Arash Torbati, candidat du PPC pour Dorval-Lachine-LaSalle
Photo: GracieusetéArash Torbati tentera de remporter la circonscription fédérale de Dorval-Lachine-LaSalle, qui est issue du plus récent redécoupage de la carte électorale.

Le LaSallois Arash Torbati sera candidat du Parti populaire du Canada (PPC) dans la circonscription de Dorval-Lachine-LaSalle. Le jeune homme de 24 ans affirme que c’est le leadership de son chef Maxime Bernier qui l’a incité à faire le saut en politique.

De son propre aveu, il ne pensait pas se présenter aussi tôt. «Le courage de Maxime Bernier m’a inspiré à être candidat pour le PPC, soutient-il. Je suis déçu de notre gouvernement actuel et des autres partis politiques majeurs qu’on nous présente comme une alternative. Je ne vois pas de différences entre les Libéraux, les Conservateurs et le NPD.»

Les électeurs ont besoin d’un député qui n’a pas peur de s’engager sur les sujets sensibles, comme la gestion de l’offre, affirme M. Torbati.

Enjeux

Voulant être visible dans la communauté, Arash Torbati dit être prêt à écouter les citoyens s’il est élu, et pas seulement en campagne. Le porte-à-porte sera crucial pour son élection, affirme le gestionnaire en approvisionnement de l’entreprise Wajax, à Lachine.

Il croit que certains enjeux devraient être de compétence provinciale.
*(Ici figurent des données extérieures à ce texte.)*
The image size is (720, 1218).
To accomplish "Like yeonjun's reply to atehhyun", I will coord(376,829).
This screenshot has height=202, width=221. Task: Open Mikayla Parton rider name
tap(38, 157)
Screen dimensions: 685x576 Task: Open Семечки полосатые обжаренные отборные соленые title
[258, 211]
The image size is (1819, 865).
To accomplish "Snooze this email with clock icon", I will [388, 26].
Aussi, souhaite abolir la taxe carbone. «Il n’y a pas une solution qui s’applique à toutes les provinces, à chaque région. La solution devrait être locale.», dit-il.

Affrontant la députée libérale sortante Anju Dhillon, qui avait remporté son siège avec plus de 50% des voix en 2015, M. Torbati croit en ses chances de l’emporter.

«Beaucoup de gens votent pour les Libéraux, mais je pense que les gens sont en train de voir que ce n’est pas la solution. On le fait par habitude peut-être. C’est le temps pour quelque chose de nouveau.»

-Arash Torbati, candidat du PPC, Dorval-Lachine-LaSalle

En plus de travailler pour le fournisseur d’équipement industriel de la 52e Avenue, il étudie à temps partiel à l’École de gestion John-Molson de l’Université McGill.